Vorher hatten die Punx ausm Norden in Städten wie Hannover, Aachen und Braunschweig gespielt…


…und unterwegs ihren Bandbus geschrottet wie sie berichteten…


… Gage gabs trotzdem keine, obwohl wir ihren Auftritt ordentlich feierten…


… und die Punx auch sichtlich Spaß auf der Bühne in Suhl hatten.


Das hatte sich auch auf das nun schon gut angetrunkene Publikum ausgewirkt…


…was nicht nur die Band zum schwitzen brachte.


Zu guter Letzt wurde ordentlich der Knüppel geschwungen…


… und Die Bullen betraten als fünfte Band des Abends die Bühne.


Im Konzertraum gab es kaum noch Platz,…


und der Schlagzeuger Kocky dürfte wohl während es Konzerts noch den meisten Platz gehabt haben.


Während des Konzerts…


…sind die Bullen immer wieder (zurecht) von den Gästen angegangen worden.


Bekannte Songs, wie beispielsweise „Cops United“,…


…welches am Abend sogar zweimal gespielt wurde,…


…konnten nahezu alle Menschen im Raum mitsingen,


…bevor auch die Bullen,…


endlich ihren wohlverdienten Feierabend hatten.

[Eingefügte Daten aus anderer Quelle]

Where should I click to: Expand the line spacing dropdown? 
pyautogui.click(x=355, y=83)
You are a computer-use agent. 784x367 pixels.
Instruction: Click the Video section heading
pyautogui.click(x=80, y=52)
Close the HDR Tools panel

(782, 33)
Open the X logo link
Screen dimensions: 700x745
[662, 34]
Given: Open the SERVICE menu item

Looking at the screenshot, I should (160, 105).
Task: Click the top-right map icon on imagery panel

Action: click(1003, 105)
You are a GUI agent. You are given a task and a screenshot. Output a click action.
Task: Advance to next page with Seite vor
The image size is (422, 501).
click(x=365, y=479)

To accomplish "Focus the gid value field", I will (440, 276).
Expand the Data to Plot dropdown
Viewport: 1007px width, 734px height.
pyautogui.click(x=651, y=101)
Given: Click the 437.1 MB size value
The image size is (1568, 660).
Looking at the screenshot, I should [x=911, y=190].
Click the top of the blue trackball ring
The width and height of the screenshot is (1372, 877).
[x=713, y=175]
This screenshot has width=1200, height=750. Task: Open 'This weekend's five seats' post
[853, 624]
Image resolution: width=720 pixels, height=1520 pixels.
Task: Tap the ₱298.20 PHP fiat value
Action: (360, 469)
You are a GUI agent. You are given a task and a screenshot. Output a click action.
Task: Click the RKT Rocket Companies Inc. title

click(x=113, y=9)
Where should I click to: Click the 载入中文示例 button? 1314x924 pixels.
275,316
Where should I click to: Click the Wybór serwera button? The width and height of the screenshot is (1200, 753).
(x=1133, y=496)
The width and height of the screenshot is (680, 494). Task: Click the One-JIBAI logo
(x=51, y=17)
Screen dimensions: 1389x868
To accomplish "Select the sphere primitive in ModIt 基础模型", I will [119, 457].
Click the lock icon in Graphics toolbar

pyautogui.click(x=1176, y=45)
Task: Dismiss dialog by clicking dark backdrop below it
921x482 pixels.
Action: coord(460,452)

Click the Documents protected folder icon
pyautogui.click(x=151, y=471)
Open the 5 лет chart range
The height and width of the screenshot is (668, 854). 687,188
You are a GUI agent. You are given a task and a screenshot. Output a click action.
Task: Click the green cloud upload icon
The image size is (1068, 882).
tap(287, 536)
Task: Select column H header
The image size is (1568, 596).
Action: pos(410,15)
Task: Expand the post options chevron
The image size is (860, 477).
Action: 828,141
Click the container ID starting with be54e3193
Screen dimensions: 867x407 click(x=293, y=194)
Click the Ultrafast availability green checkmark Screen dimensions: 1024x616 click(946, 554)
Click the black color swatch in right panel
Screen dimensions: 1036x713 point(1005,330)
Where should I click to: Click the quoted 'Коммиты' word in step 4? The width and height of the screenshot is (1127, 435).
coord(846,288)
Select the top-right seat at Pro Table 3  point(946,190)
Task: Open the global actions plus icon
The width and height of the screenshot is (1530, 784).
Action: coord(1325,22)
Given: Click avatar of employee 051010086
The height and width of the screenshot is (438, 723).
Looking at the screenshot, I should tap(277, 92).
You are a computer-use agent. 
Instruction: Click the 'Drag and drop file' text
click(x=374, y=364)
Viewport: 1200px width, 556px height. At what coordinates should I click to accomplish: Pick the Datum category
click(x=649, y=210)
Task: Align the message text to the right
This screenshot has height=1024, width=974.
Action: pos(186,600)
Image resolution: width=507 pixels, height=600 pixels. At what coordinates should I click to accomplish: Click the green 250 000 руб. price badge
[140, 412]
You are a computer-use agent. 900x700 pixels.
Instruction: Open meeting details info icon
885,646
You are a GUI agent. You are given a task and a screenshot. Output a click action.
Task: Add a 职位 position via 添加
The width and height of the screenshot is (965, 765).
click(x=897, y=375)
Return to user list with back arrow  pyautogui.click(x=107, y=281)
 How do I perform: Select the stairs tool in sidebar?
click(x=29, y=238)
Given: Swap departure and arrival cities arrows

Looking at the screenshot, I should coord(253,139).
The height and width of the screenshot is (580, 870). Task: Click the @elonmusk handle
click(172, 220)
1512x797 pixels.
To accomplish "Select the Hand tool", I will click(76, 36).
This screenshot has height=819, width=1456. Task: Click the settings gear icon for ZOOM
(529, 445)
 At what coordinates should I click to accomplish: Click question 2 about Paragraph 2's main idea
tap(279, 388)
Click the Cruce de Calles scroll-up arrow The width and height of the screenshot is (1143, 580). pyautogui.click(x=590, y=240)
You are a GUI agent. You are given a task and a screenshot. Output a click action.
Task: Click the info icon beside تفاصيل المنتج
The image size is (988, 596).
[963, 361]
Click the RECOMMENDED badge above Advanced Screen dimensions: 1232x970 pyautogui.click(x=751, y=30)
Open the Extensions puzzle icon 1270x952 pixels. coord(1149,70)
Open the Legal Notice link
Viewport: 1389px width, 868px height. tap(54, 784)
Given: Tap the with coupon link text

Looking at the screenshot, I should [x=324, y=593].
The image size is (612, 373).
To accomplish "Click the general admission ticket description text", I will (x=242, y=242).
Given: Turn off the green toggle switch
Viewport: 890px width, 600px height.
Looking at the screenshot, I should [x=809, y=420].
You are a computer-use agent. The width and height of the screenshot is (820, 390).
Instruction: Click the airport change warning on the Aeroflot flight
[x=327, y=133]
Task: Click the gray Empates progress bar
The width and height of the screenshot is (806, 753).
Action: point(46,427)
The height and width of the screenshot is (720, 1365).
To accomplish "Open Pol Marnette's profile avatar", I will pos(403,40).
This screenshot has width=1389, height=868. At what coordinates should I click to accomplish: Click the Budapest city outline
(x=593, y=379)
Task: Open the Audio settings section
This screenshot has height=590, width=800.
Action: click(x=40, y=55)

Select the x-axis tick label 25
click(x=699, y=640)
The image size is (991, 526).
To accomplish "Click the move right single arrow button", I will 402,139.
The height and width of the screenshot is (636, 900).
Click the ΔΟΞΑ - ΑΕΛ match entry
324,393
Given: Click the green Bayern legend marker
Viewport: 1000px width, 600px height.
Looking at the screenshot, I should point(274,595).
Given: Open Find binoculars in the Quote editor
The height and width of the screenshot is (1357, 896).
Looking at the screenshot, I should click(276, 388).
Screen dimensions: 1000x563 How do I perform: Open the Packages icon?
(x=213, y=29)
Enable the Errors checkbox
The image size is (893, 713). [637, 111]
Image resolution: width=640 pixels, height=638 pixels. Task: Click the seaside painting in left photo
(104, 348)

Herzlichen Glückwunsch! Du hast es geschafft diesen Text bis zum Ende zu lesen und die alle Bilder anzuschauen. Aus diesem Grund hast du es dir redlich verdient zu erfahren, was wir nächstes Jahr zu unserem Geburtstag planen. Da wir letztes und dieses Jahr so viel Kohle auf unseren Partys machen konnten, haben wir uns dafür entschlossen unsere Zentrale in Lauchheim auszubauen und um einen Garten zu erweitern. In diesem Garten werden wir dann unseren vierten Geburtstag veranstalten, literweise Freibier ausschenken und euch erst das Geld aus den Taschen ziehen, wenn ihr so richtig besoffen seid. Die Bauarbeiten starten am 10 Juni und enden am 10 Juli diesen Jahres. Mit diesem Geld wiederum werden wir uns drei Top-Anwälte holen, mit denen wir für die Abschaltung der Seite Thüringenpunk-WATCH, die uns immer auf den Fersen ist, sorgen. Wir kriegen euch!

Bis dahin sind wir nach unserem Ski-Urlaub ein paar Wochen zum Angeln gefahren und geben das restliche Geld für Köder aus. Bis nächstes Jahr!